Another reason why millets are good soil preservers is their root network. “Millets, like most grasses, have a fibrous root network that helps maintain soil integrity due to its extensively branched nature,” explains Dr Abbott.

Integrating millets in existing agricultural practices

One cannot realistically expect all the farmers in the country to start cultivating only millets. Rice and wheat are an integral part of the Indian population’s staple diet, and replacing them entirely with millets is as impossible as it is foolhardy. Millets are, however, the ideal crop for cultivation during fallow periods—the time between the cultivation of one batch of crops and the sowing of the next. This is so because millets have a high tendency to form symbiotic relationships with mycorrhizal fungi, explains Dr Abbott. These fungi colonise the root system of the plant and provide increased water and nutrient absorption capabilities. Fungi can easily absorb phosphorous and nitrogen — two elements that are vital for a crop’s growth but are present in small quantities in soil during fallow periods.

There are, however, a few roadblocks that stand in the way of millet cultivation. For one, millets have a lower yield per hectare than rice and wheat, making them less profitable than those popular crops for farmers. Farmers in possession of fertile lands that receive steady rainfall, for instance, have no reason to start cultivating millets as that would just reduce their profits, explains Sankaranarayanan. The low floor price of millets, caused by low consumer demand, prevents farmers from taking up millet cultivation. This problem is currently being tackled by several institutions and State governments. For example, the Karnataka Department of Agriculture, led by its minister, Krishna Byre Gowda, is taking several measures to increase the awareness and demand of millets.

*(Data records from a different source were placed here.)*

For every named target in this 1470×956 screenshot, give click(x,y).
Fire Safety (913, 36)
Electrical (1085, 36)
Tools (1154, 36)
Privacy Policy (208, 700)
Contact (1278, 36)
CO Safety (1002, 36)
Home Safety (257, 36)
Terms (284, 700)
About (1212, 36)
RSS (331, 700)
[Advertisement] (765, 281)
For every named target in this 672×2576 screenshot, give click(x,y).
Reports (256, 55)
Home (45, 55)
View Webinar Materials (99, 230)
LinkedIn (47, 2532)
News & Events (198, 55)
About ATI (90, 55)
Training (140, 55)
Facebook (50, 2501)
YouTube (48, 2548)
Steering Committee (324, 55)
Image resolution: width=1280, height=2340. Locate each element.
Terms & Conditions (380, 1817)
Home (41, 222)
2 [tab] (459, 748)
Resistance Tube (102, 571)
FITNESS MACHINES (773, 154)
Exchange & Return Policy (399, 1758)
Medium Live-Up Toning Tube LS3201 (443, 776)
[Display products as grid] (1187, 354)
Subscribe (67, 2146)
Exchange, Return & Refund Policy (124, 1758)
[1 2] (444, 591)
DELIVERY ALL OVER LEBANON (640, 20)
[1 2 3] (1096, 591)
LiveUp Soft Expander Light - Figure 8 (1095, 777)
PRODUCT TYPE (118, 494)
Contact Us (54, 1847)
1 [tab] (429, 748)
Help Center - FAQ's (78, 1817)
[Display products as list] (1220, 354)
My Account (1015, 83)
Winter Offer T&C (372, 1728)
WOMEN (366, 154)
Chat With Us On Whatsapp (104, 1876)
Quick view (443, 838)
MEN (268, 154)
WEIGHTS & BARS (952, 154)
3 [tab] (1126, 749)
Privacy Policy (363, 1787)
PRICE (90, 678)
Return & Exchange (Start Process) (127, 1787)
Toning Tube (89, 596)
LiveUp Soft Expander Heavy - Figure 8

Sustainable organic farming

If cultivating millets is not always a practical option, is there an alternate way to prevent environmental damage occurring because of agriculture? Yes, there is: sustainable organic farming. Farming methods that do away with chemical fertilisers and pesticides while using water-conservative methods like drip-water irrigation and soil-friendly biofertilizers drastically reduce the negative impact of agriculture on the environment.

Realising its benefits, several States, in conjunction with research organisations, NGOs, and food companies, are taking active measures to promote organic farming practices by their farmers. For example, Institution for Cultural Research and Action (ICRA) works with around 5,000 farmers in four ‘eco-regions’ of Karnataka. By encouraging rain-fed organic farming, the organisation has helped generate a two-to-four-fold increase in total farm productivity in these regions. They also promote mixed cropping (where multiple crops are grown on one agricultural plot at the same time) to lower the investment costs and increase the crops’ resilience against severe water stress.

Setting up and maintaining a sustainable farm does require more time and effort as compared to a conventional one. But the clear environmental benefits it entails, not to mention the healthiness of crops grown on these farms, makes sustainable farming a practice worth following, says a spokesperson for Vishaal Farm Fresh, a food producer and seller that grows all its produce on sustainable farms.

This positive mind-set has led to an explosive growth of organic farming in India, with the total area under organic cultivation recording a 90,000 hectare increase in the last decade alone, according to DV Sadananda Gowda, Minister of Statistics & Programme Implementation, Government of India.

“Organic farming and millet cultivation were common practices in India for millennia. But we’ve forgotten about them in the past few decades,” says Byre Gowda. “It’s time to reintroduce them to society.”